Published online by Cambridge University Press: 01 February 2010
During the 1980s, the issue of intergenerational equity entered policy debates about the target of health and welfare resources. Not only did the issue surface in the United States, but it became an important theme in Europe and even in many developing countries (Daniels 1990). In large part, the concern is driven by demographics: we live in an aging world, partly as a result of increased life expectancy, but largely as a result of falling birth rates. As the age profile - the proportion of the population in each age group - changes, social needs change. For example, as society ages, proportionally fewer children need education, fewer young adults need job training, but more elderly need employment, income support, and health care, including long-term care. Where the change is rapid, concerns arise about the stability of transfer schemes, and tension rises not only between age groups but between birth cohorts. Changing needs find political expression, and the old and the young appear to compete for scarce public funds that meet basic human needs.
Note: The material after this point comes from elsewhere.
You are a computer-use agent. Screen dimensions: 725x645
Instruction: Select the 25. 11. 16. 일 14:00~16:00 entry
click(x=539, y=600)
A divisive issue like intergenerational equity may be pushed aside in the heat of a presidential campaign, but it will resurface. Indeed, President Bush proposed using savings from capping growth in Medicaid and Medicare budgets to fund expanded health insurance coverage to the working poor and their families. Such a proposal would intensify a problem we already have: nursing homes are already being made less accessible to those on Medicaid in Georgia because of restrictions on reimbursement rates (Watson 1992).